(EXCERPT PROVIDED):
Figure 3
Figure 3
Vegetation on cardiac computed tomography angiography (CCTA) images. A 69-year-old man with fever and IE. Multiplanar CCTA reconstructions on three-chamber (A) and coronal (B) views show a 2-cm, hypodense, club-shaped, soft-tissue oscillating mass (arrows) attached to the ventricular side of aortic valve leaflets, which appear floating in the lumen of the left ventricular outflow tract in reconstructed axial valve planes (C). Sensitivity of CCTA in detecting vegetation ranges from 52.8% for small lesion to 94.4% for larger ones (>10 mm) [24].
Figure 4
Figure 4
Paravalvular abscesses. CCTA (top images) multiplanar reconstructions and Cardiovascular Magnetic Resonance (CMR) images (bottom images: T1-weighted Turbo Spin Echo on the left, contrast-enhanced T1-weighted Gradient Echo 3D image in the middle and cine-CMR on the right) show a diffuse, partially calcified, thickening of the aortic valve leaflets in a 58-year-old man with Staphilococcus aureus IE and bicuspid valve. IE was complicated by the formation of small perivalvular abscesses, which, following the opening of their contents in the lumen, appear as little saccular outpouchings (arrows).
Figure 5
Figure 5
Complications of prosthetic valve endocarditis (PVE). Top: Biological prosthesis dehiscence in aortic position with large perivalvular leak (left: TOE long-axis view, right: 3D TOE view). Bottom: Biological prosthesis dehiscence in mitral position with large perivalvular leak (left: TOE long-axis view showing the direct communication between atrium and ventricle, right: 3D TOE view). Stars indicate the place of maximal prosthesis dehiscence.
Figure 6
Figure 6
Infective late complication in a patient with Bentall prosthesis: Dehiscence and periprosthetic pseudoaneurysm. CCTA multiplanar reconstructions show a large dehiscence of the surgical suture at the proximal anastomosis of the prosthesis with large communication (arrow) of the left ventricular cavity with a large false lumen (asterisks) recanalized from perivalvular communication (arrow); a little periannular pseudoaneurysm (arrowhead) is seen adjacent to the ventriculo-aortic junction.
Figure 7
Figure 7
Example of the use of multimodality imaging. A patient with history of aortic valve replacement with mechanical prosthesis and ascending aorta graft presented four years later with acute right lower limb ischemia due to occlusion of proximal fibular, anterior tibial, and posterior tibial arteries treated with revascularization attempts and finally leg amputation. During hospitalization, the patient had fever with increased erythrocyte sedimentation rate and C-reactive protein. TTE (A) and at TOE (B,C) show the presence of hyperechogenic periprosthetic area (white arrows), most likely consistent with abscess. Blood culture was negative. The fluoro-18-fluorodeoxyglucose positron emission tomography/computed tomography ((18F)FDG PET/CT) exam including CCTA (D-J) was performed showing an organized fluid perigraft collection surrounded by thick walls (asterisk) that enhance after iodinated contrast injection on CCTA images (D), which is associated to intense uptake of (18F)FDG around the aortic valve prosthesis, as shown by the yellow arrows ((E,G) show noncontrast CT transaxial images while (F,H) show the fused PET/CT images). Myocardial suppression of (18F)FDG uptake is achieved by high-fat, low-carb diet. In addition, the whole-body images showed an area of spleen uptake, consistent with septic embolism ((I,J), noncontrast CT and fused PET/CT transaxial images, respectively), as indicated by the yellow arrow. Ao: ascending aorta; LV: left ventricle.

(PROVIDED INFORMATION):

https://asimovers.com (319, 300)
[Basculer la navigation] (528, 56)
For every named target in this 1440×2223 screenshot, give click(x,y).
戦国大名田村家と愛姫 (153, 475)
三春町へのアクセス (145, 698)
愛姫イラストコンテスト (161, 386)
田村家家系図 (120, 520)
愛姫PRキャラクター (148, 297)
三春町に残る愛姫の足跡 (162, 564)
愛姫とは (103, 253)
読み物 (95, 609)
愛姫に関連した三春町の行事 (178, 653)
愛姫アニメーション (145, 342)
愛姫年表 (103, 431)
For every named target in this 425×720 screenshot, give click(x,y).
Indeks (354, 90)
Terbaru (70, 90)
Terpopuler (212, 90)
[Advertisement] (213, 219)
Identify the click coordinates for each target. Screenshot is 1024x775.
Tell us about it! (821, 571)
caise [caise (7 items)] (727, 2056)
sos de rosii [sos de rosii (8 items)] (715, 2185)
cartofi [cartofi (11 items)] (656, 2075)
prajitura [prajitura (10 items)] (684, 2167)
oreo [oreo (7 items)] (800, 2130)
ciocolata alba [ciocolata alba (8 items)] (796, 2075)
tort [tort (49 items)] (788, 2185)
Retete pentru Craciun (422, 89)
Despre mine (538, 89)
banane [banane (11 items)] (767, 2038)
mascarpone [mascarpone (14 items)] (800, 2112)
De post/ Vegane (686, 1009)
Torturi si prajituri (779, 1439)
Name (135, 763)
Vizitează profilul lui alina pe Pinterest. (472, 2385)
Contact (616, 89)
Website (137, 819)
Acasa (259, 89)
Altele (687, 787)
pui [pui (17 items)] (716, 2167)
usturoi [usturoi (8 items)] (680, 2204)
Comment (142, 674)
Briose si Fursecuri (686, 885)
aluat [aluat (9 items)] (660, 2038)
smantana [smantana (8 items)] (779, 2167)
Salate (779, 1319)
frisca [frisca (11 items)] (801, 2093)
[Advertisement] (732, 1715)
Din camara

(YOUR GOAL): In the captions on imaging of infective endocarditis, how is myocardial suppression of (18F)FDG uptake achieved?

(ANSWER TO THIS EXERCISE): By a high-fat, low-carb diet.